--- BEGIN RECORD EXTRACTS ---

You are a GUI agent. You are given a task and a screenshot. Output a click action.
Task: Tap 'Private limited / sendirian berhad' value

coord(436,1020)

--- END RECORD EXTRACTS ---
--- BEGIN RECORD EXTRACTS ---

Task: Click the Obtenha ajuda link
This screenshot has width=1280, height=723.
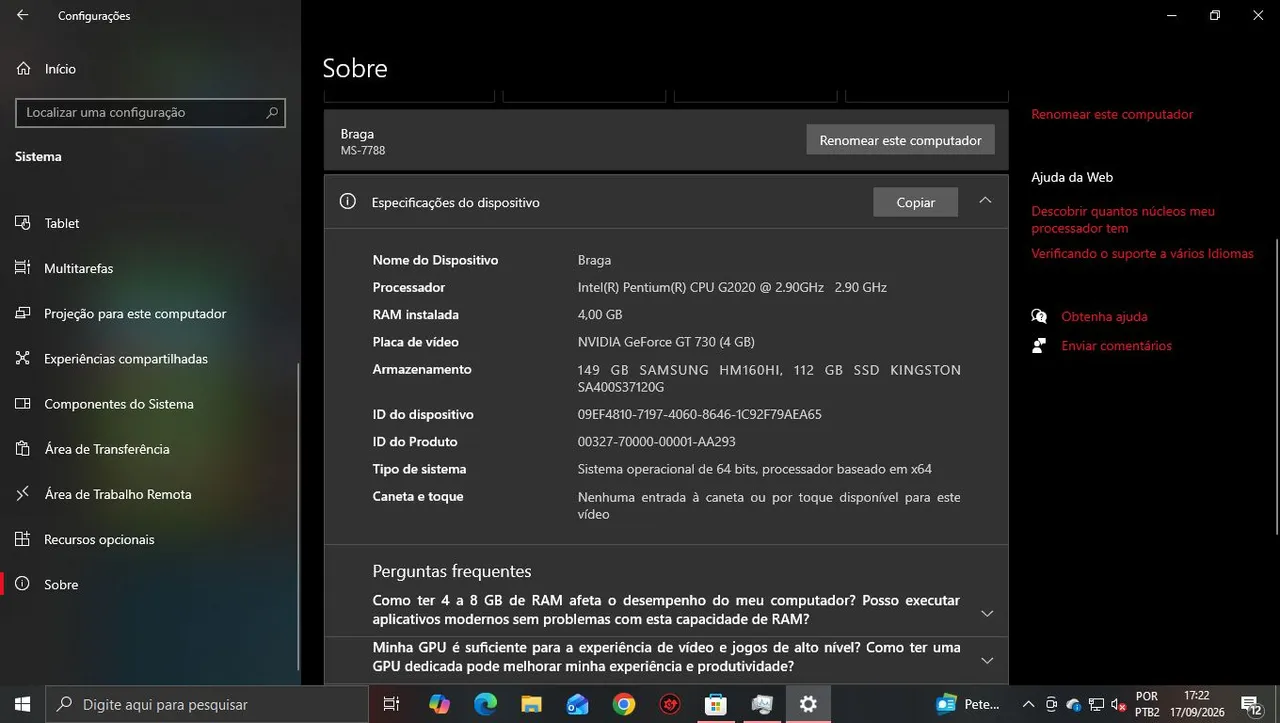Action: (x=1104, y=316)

--- END RECORD EXTRACTS ---

PROBLEM: Quote every line of the data, from the line containing "You are a GUI" down to the line containing "coord(436,1020)", both included.

ANSWER TO THIS PROBLEM:
You are a GUI agent. You are given a task and a screenshot. Output a click action.
Task: Tap 'Private limited / sendirian berhad' value

coord(436,1020)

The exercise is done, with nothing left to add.